By: Don Loepp
August 15, 2013
Is there pent-up demand for machinery and equipment among U.S. molders and mold makers? That's the word from economist and plastics specialist Bill Wood.
Wood, writing for the MoldMaking Technology blog, says he's been keeping a close eye on Federal Reserve Board data, and he notes that despite two years of "robust growth" in total output, there's been very little change in capacity utilization.
In other words, molders and toolmakers have learned to keep up with rising demand from their customers without investing very much in new capital equipment.
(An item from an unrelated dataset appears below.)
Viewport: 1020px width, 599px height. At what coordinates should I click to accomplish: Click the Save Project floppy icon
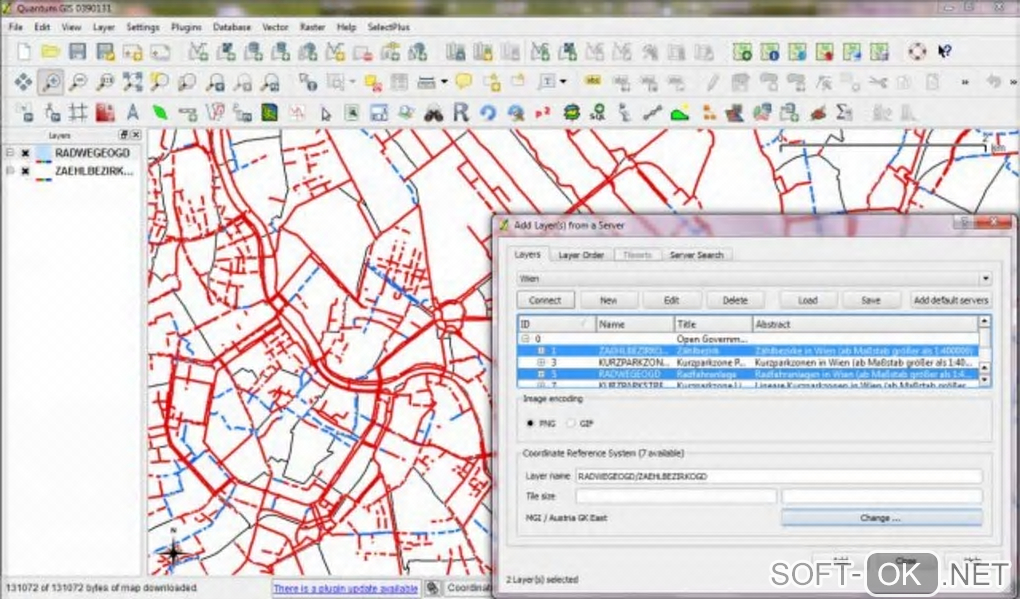pyautogui.click(x=78, y=52)
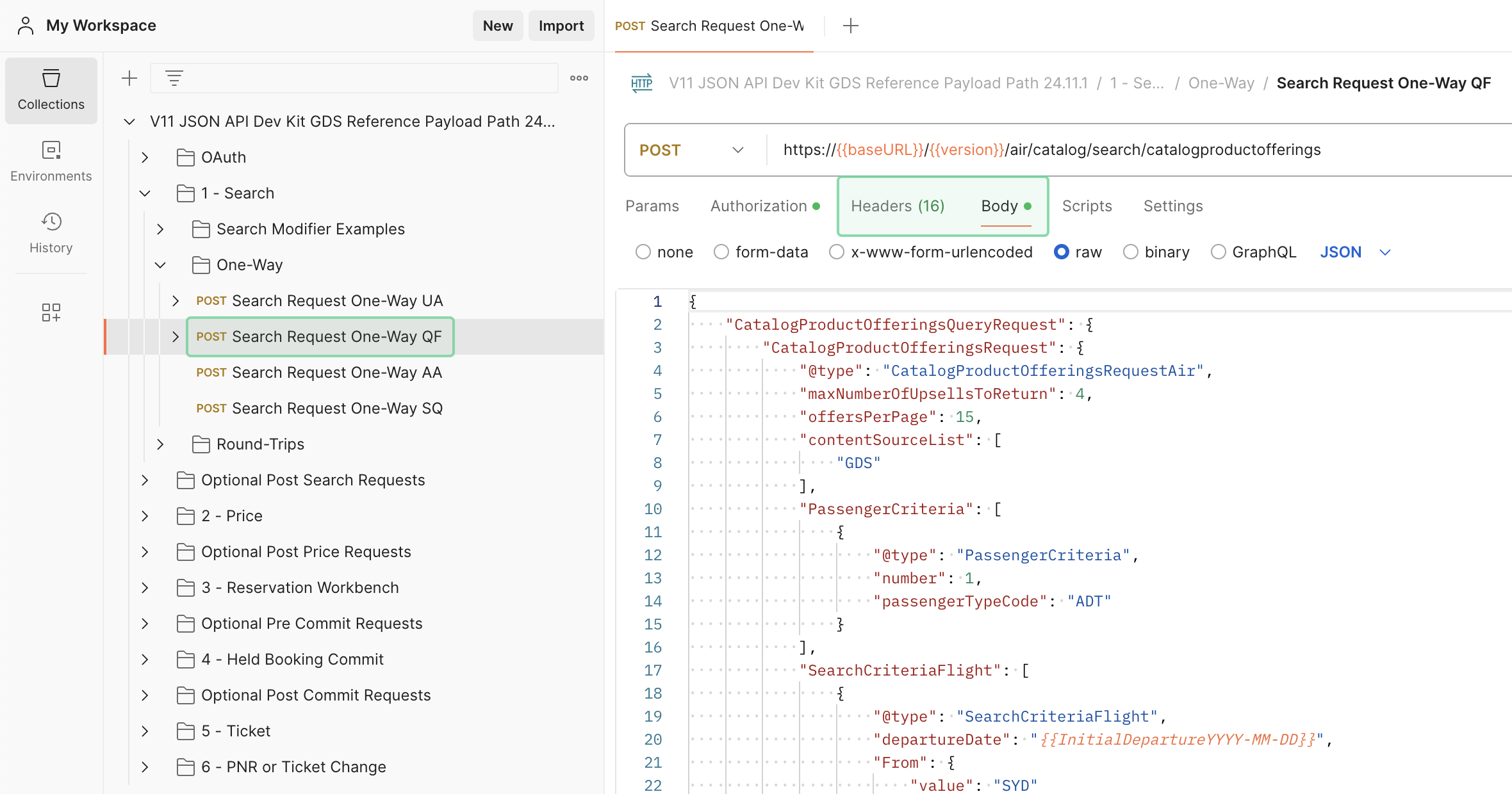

"This situation is not sustainable over the long term," Wood writes. "Manufacturers have been reluctant to expand their production capabilities, and this is creating some pent-up demand. We expect that very soon the capacity utilization rate will start to rise in order to keep up with expanding demand for plastics products. As the utilization rate rises it will spur demand for new molds and new equipment."
Plastics News has been writing for a while about how processors and toolmakers are under pressure to invest in new capacity, mostly from automotive OEMs. (See "Analyst: North American mold makers need to expand," and "Auto suppliers need equipment, workers," as recent examples).
Many companies have been slow to add capacity, following the economic meltdown of the Great Recession. But according to Wood, we're getting to the point where the industry just can't keep up with demand without investing in efficient new equipment.